耐震に取り組む上で、「過去に壊れた家」の特徴を知っておくことは非常に大事なこと。

今回は、建物の倒壊パターンに注目してご説明します。

 

建物ってどう倒壊するの?

古い建物では、1階が倒壊して真下に落ちるパターンが多い傾向にあります。

1階が潰れ、その上に2階が落ちてしまうような崩れ方が特徴的です。

強い直下型地震による柱抜けや、バランスの悪い壁配置による、建物のねじれ現象が原因です。(図1)
倒壊パターン

      (図1)

他にも、築年数が浅い建物では、1階の開口分ずれるパターンが多い傾向にあります。(図2)
倒壊パターン2

      (図2)

面材を張った建物の場合は、箱状に転がるパターンが多い傾向にあります。(図3)

倒壊パターン3
      (図3)

 

耐震等級3ってどれくらい強いの?

前述したように、新しい家でも「倒壊」は起きています。

その中でも、築2か月という新しさにも関わらず、1階が完全に潰れた住宅もありました。

その事実は地震の強さとは別に、耐震における構造的な問題点があったことを証明しているのではないでしょうか。
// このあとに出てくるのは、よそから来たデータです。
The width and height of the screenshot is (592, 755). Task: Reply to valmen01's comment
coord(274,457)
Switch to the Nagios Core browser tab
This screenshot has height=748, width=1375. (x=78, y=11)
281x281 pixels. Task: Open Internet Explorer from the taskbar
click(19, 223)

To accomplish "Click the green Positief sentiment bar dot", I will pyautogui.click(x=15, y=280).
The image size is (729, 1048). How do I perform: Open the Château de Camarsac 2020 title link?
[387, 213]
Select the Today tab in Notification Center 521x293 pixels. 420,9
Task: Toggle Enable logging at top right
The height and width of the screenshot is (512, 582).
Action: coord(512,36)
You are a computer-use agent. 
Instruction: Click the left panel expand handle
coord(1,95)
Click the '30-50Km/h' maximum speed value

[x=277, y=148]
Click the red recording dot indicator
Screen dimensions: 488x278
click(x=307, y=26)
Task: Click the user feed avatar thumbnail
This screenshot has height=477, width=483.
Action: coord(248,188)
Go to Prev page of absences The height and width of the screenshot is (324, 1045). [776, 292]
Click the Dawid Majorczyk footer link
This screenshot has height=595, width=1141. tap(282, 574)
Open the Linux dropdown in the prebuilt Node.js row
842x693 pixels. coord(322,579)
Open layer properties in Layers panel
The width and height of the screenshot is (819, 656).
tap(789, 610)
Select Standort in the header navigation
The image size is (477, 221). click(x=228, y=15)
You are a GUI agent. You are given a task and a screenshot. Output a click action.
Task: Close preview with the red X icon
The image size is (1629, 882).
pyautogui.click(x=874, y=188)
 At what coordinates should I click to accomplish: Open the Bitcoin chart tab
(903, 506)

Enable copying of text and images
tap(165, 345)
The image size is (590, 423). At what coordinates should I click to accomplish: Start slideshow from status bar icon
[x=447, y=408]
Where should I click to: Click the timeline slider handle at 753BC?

建築基準法で定められた耐震性能に対する要求性能は、耐震等級1の場合、以下の内容です。

 

①中地震(建物の供用期間中に数回遭遇する程度の地震)に対して損傷せず、地震後も特に修復を要しないこと

②大地震(建物の供用期間中に一度遭遇するかもしれない程度の地震)に対して(一度だけ)倒壊・崩壊せず、人命が守られること

 

つまり、「中地震の場合はまだ住むことができるが、大地震の場合は人命こそ守るが、その後そのまま住むことはできない家」であると言えます。

 

ここで、熊本地震における耐震等級3の木造住宅の建築期別の損傷比率を見てみましょう。(図4)
木造住宅の損傷比率

                    (図4)

建築学会により発表された益城松中心部での悉皆調査(調査探究しようとする事象を全体にわたって漏れなく,また重複することなく調査する方法)の結果、耐震等級3の住宅には大きな被害がないことが証明されました。

 

地震に強い住宅を検討している方は、耐震等級1の建物と耐震等級3の建物の過去の被害状況を参考にしてみてはいかがでしょうか?